About this exercise
Without the pictures, can you quote each line below exactly?

Excerpts from a dataset
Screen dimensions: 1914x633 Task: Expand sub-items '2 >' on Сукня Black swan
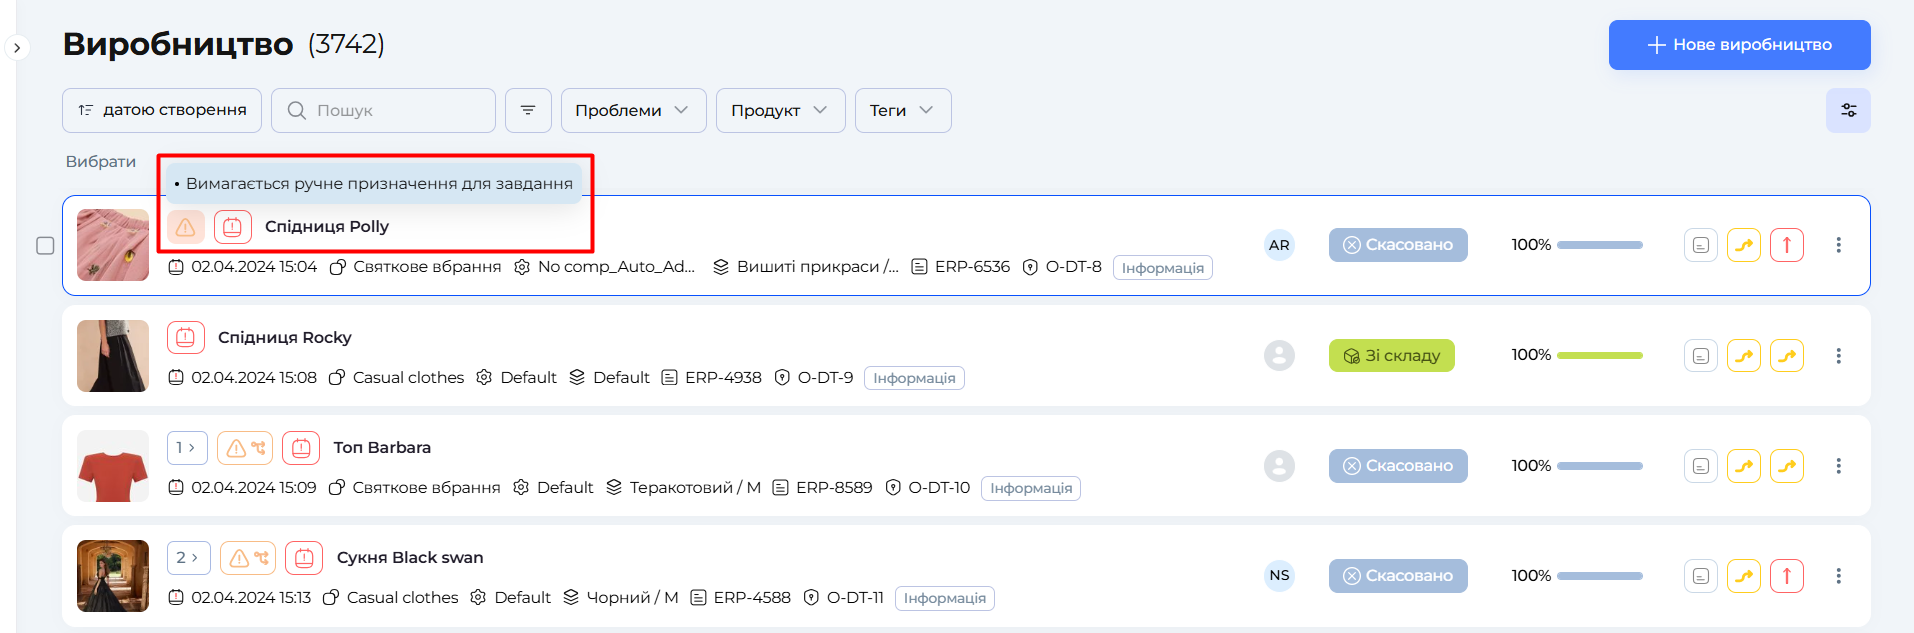point(187,558)
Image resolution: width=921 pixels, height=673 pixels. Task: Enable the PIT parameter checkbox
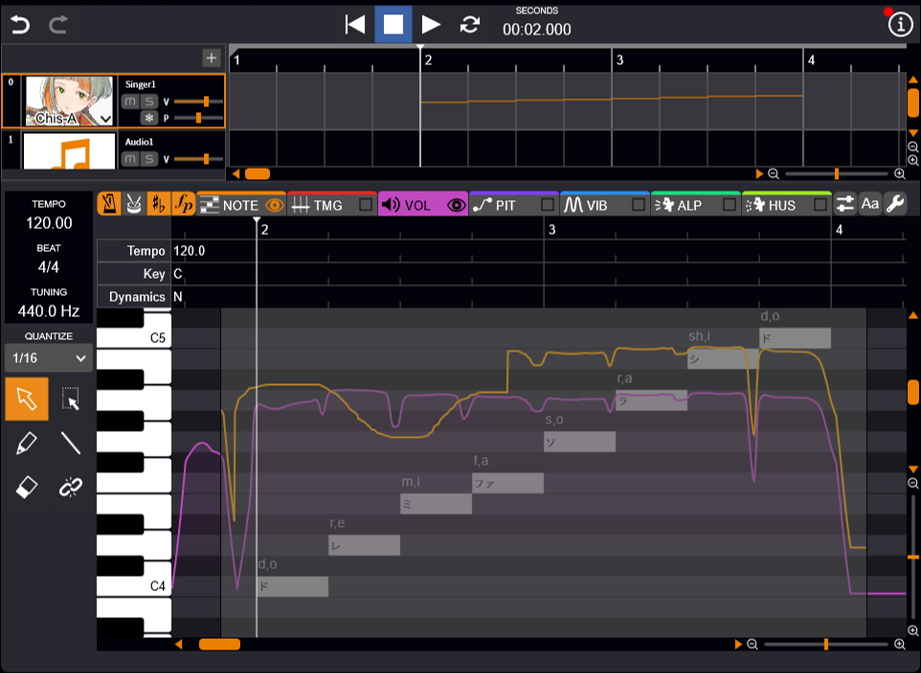[547, 205]
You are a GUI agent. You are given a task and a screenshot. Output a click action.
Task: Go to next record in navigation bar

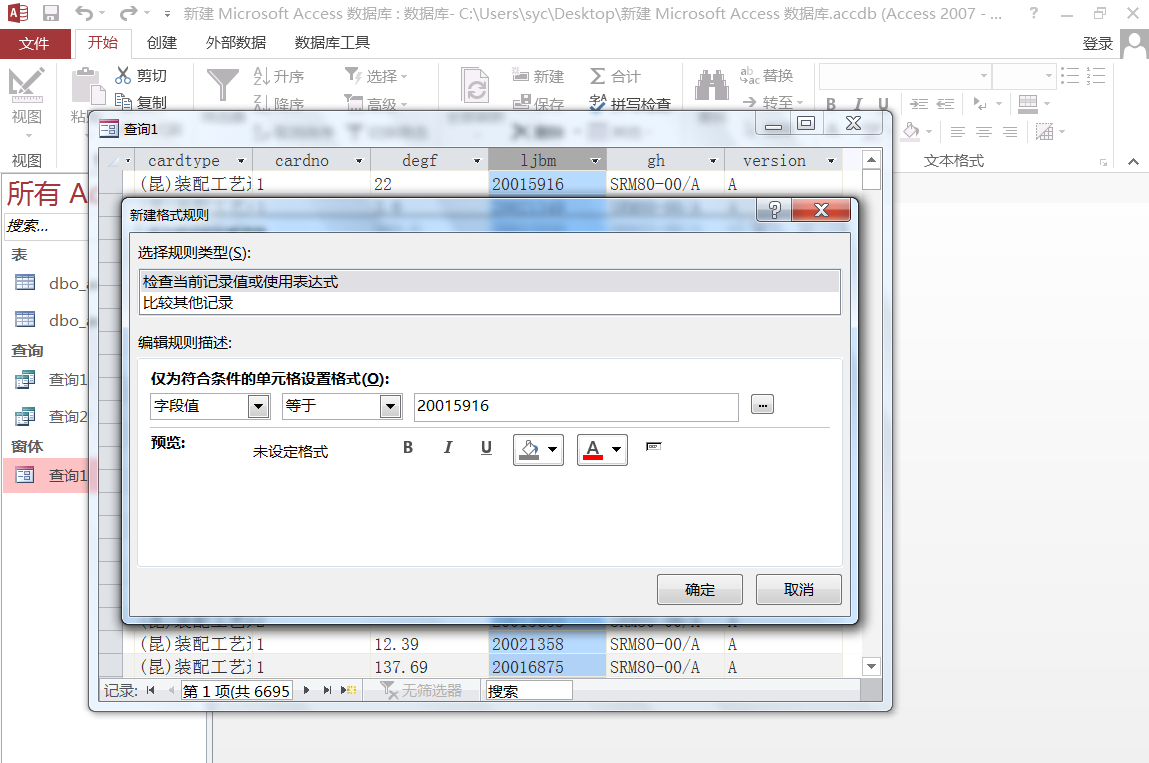point(307,690)
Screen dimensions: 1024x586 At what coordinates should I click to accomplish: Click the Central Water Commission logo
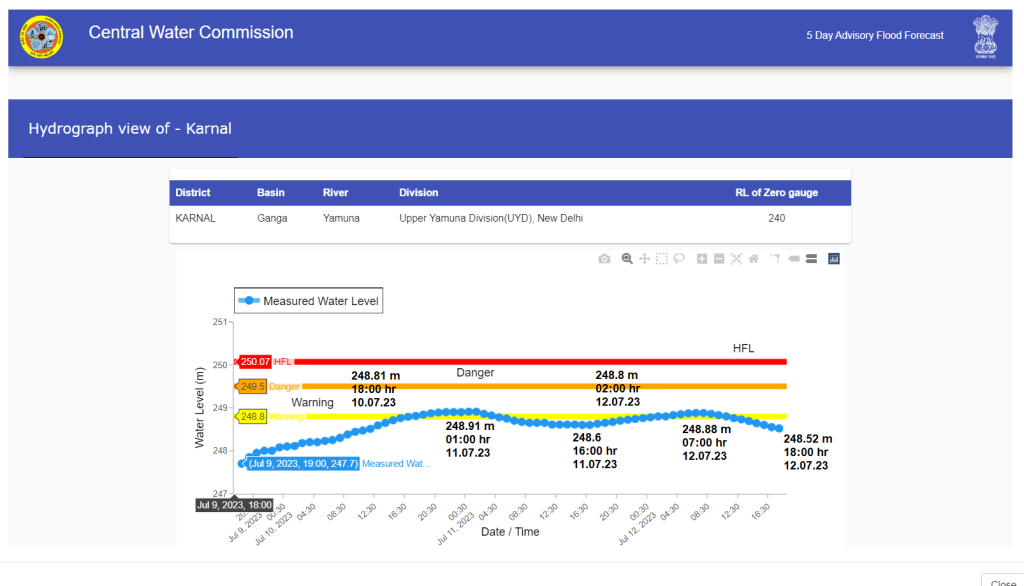(41, 37)
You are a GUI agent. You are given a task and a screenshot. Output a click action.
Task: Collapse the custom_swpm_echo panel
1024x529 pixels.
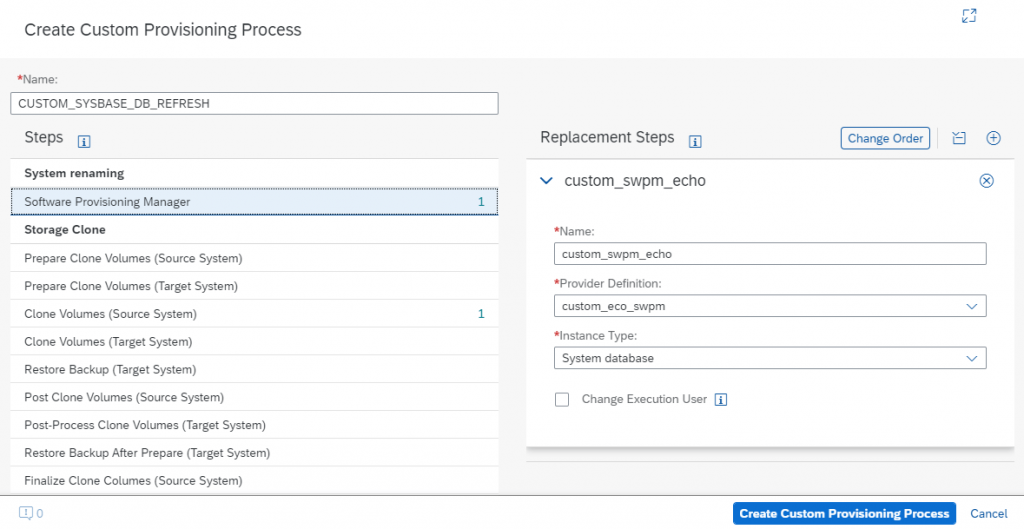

Exercise result
Screen dimensions: 1914x633 Task: Expand sub-items '2 >' on Сукня Black swan
point(187,558)
Image resolution: width=921 pixels, height=673 pixels. Task: Enable the PIT parameter checkbox
[547, 205]
You are a GUI agent. You are given a task and a screenshot. Output a click action.
Task: Go to next record in navigation bar

point(307,690)
Screen dimensions: 1024x586 At what coordinates should I click to accomplish: Click the Central Water Commission logo
(41, 37)
You are a GUI agent. You are given a task and a screenshot. Output a click action.
Task: Collapse the custom_swpm_echo panel
1024x529 pixels.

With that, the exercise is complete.